What is required -
Give the records again, every one, exactly.

Data to examine -
----
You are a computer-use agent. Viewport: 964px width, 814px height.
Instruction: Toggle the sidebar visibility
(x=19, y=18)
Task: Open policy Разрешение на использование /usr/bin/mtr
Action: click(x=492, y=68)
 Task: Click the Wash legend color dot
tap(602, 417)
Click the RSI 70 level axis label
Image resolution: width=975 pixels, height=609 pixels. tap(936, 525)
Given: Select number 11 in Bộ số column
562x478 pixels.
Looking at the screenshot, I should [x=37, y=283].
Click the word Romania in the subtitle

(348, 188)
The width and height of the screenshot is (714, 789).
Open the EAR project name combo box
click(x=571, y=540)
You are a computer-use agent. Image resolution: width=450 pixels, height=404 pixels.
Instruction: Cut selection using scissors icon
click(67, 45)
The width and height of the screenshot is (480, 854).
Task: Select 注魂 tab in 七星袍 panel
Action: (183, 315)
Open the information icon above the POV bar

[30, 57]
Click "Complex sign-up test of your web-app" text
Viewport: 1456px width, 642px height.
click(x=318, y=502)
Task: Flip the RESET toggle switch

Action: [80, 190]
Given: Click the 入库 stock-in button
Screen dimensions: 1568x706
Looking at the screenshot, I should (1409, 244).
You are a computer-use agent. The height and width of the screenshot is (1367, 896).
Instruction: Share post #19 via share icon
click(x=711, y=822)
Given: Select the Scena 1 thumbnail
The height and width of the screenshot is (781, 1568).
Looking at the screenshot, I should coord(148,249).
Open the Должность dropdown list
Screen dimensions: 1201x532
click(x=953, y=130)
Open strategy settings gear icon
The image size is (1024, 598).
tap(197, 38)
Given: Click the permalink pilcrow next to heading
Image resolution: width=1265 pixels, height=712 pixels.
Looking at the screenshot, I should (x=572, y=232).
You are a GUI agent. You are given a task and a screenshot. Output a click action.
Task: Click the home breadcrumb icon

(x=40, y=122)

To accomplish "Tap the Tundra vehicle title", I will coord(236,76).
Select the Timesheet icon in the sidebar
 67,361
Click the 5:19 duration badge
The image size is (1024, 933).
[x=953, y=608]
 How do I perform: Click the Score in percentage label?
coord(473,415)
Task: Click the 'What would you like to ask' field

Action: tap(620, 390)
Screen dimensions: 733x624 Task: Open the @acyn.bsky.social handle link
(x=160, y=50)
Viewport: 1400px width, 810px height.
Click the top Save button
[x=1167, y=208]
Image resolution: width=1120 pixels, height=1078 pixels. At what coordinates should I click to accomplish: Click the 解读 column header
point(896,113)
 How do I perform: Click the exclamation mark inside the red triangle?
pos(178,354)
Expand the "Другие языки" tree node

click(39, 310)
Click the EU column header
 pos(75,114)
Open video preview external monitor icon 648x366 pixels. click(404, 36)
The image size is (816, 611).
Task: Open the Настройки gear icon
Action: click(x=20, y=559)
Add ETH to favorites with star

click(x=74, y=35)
----
Task answer -
You are a computer-use agent. Viewport: 964px width, 814px height.
Instruction: Toggle the sidebar visibility
(x=19, y=18)
Task: Open policy Разрешение на использование /usr/bin/mtr
Action: click(x=492, y=68)
 Task: Click the Wash legend color dot
tap(602, 417)
Click the RSI 70 level axis label
Image resolution: width=975 pixels, height=609 pixels. tap(936, 525)
Given: Select number 11 in Bộ số column
562x478 pixels.
Looking at the screenshot, I should [x=37, y=283].
Click the word Romania in the subtitle

(348, 188)
The width and height of the screenshot is (714, 789).
Open the EAR project name combo box
click(x=571, y=540)
You are a computer-use agent. Image resolution: width=450 pixels, height=404 pixels.
Instruction: Cut selection using scissors icon
click(67, 45)
The width and height of the screenshot is (480, 854).
Task: Select 注魂 tab in 七星袍 panel
Action: (183, 315)
Open the information icon above the POV bar

[30, 57]
Click "Complex sign-up test of your web-app" text
Viewport: 1456px width, 642px height.
click(x=318, y=502)
Task: Flip the RESET toggle switch

Action: [80, 190]
Given: Click the 入库 stock-in button
Screen dimensions: 1568x706
Looking at the screenshot, I should (1409, 244).
You are a computer-use agent. The height and width of the screenshot is (1367, 896).
Instruction: Share post #19 via share icon
click(x=711, y=822)
Given: Select the Scena 1 thumbnail
The height and width of the screenshot is (781, 1568).
Looking at the screenshot, I should coord(148,249).
Open the Должность dropdown list
Screen dimensions: 1201x532
click(x=953, y=130)
Open strategy settings gear icon
The image size is (1024, 598).
tap(197, 38)
Given: Click the permalink pilcrow next to heading
Image resolution: width=1265 pixels, height=712 pixels.
Looking at the screenshot, I should (x=572, y=232).
You are a GUI agent. You are given a task and a screenshot. Output a click action.
Task: Click the home breadcrumb icon

(x=40, y=122)

To accomplish "Tap the Tundra vehicle title", I will coord(236,76).
Select the Timesheet icon in the sidebar
 67,361
Click the 5:19 duration badge
The image size is (1024, 933).
[x=953, y=608]
 How do I perform: Click the Score in percentage label?
coord(473,415)
Task: Click the 'What would you like to ask' field

Action: tap(620, 390)
Screen dimensions: 733x624 Task: Open the @acyn.bsky.social handle link
(x=160, y=50)
Viewport: 1400px width, 810px height.
Click the top Save button
[x=1167, y=208]
Image resolution: width=1120 pixels, height=1078 pixels. At what coordinates should I click to accomplish: Click the 解读 column header
point(896,113)
 How do I perform: Click the exclamation mark inside the red triangle?
pos(178,354)
Expand the "Другие языки" tree node

click(39, 310)
Click the EU column header
 pos(75,114)
Open video preview external monitor icon 648x366 pixels. click(404, 36)
The image size is (816, 611).
Task: Open the Настройки gear icon
Action: click(x=20, y=559)
Add ETH to favorites with star

click(x=74, y=35)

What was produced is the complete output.